Community Connection

For the community connection part of my pre-trip training, I had to speak with a member of my nonprofit organization who would be able to provide me with advice and context for my upcoming internship. I spoke with Miss Robin Young, who is director of programs at CFHI (Child Family Health International), and was in charge of organizing my Delhi trip in conjunction with my in-country non-profit SPYM (Society for Promotion of Youth and Masses). CFHI is a global health non-profit based in California that works to set up international service programs in a variety of countries worldwide. They have broad areas of focus in Global Health, Clinical Work, and Public Health. At the same time, they try to be flexible when deciding which programs to cover. As an example, if a specific need comes up at a specific time- such as a fight against a certain disease- they will then adjust their programs to meet that need. At any one time, CFHI runs 37 to 40 programs in 10 countries, all centered in Africa, Asia, and Latin America.

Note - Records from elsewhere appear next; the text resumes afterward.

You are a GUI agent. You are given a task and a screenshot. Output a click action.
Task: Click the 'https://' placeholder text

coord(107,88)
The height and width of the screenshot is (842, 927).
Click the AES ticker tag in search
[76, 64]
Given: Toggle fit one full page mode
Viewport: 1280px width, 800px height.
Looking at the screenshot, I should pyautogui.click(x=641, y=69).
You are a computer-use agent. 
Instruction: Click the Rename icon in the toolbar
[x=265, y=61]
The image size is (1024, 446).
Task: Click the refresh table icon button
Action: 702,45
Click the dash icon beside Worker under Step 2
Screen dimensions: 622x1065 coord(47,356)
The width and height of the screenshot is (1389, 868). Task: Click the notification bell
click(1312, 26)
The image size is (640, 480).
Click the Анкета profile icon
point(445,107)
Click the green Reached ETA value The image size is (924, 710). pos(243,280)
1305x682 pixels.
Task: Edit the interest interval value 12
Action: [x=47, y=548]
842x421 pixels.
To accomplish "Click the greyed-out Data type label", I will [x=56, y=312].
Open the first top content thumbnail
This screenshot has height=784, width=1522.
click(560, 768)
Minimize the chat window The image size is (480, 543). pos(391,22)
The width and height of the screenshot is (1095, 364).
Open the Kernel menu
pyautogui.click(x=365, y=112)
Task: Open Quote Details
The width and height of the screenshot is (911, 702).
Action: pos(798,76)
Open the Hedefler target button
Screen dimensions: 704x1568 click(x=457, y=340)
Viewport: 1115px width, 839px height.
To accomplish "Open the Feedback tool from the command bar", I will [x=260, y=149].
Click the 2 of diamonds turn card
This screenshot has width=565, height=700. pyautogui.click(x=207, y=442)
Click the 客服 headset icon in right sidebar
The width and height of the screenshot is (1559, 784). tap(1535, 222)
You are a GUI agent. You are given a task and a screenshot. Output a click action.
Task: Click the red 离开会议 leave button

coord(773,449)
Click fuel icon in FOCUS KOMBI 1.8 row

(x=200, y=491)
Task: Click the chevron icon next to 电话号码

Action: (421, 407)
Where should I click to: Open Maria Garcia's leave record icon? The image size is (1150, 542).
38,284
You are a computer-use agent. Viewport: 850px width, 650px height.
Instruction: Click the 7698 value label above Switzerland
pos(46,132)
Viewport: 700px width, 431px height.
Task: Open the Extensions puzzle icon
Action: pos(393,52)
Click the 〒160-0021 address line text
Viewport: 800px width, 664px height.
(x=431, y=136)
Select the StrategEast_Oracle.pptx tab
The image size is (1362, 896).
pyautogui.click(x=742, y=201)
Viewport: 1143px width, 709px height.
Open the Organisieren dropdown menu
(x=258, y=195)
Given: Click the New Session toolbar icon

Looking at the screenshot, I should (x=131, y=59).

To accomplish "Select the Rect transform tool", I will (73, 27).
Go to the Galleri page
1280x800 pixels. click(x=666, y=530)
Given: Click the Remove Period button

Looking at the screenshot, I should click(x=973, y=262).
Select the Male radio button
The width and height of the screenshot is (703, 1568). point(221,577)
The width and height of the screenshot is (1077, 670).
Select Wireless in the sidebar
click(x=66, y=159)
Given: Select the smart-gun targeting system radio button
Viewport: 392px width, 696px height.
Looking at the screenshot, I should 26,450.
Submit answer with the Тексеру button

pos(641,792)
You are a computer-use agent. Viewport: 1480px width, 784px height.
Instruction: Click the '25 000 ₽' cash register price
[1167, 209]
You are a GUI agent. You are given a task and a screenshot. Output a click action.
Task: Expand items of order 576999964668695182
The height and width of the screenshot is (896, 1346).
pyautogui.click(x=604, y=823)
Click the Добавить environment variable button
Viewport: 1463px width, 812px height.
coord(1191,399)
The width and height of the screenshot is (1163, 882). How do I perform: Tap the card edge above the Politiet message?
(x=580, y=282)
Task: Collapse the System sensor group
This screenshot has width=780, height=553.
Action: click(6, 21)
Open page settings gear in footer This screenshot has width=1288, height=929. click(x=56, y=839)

In terms of determining social issues/policies to address and finding organizations to connect with, there is a general model that CFHI follows. CFHI has local coordinators and contacts in their 10 countries, and when there is an issue to work on or a program to implement, the local coordinators will get CFHI in touch with the appropriate non-profit, hospital, or family practice. In my case, the issue of drug rehabilitation in India led the local Delhi coordinators to connect CFHI with SPYM, and that is how my project was formed. Miss Young referred to this as a “cadre of pre-receptors”(though in some cases the local coordinators might be part of a non-profit itself). In general, advocacy and policy work is not something CFHI does directly. However, the in-country partners often try and do advocacy work and implement policy change on their own, and an example is a palliative care initiative that was started through a CFHI partner in Trivandrum, India.

In regards to my role at the organization, the structure of CFHI programs is all about nesting short term internships into longer term partnerships and broader goals. I will be coming in with a couple of other interns, and we will all work together this summer. We will be implementing one phase of the project, and when we leave, CFHI’s partnership with SPYM will continue, with new interns and new projects, all working towards the same long-term goal of drug rehabilitation in Delhi. When I leave, I might not a direct worker for CFHI anymore, but I will be an advocate of the issue back in the United States as I share my experiences and lessons with those around me.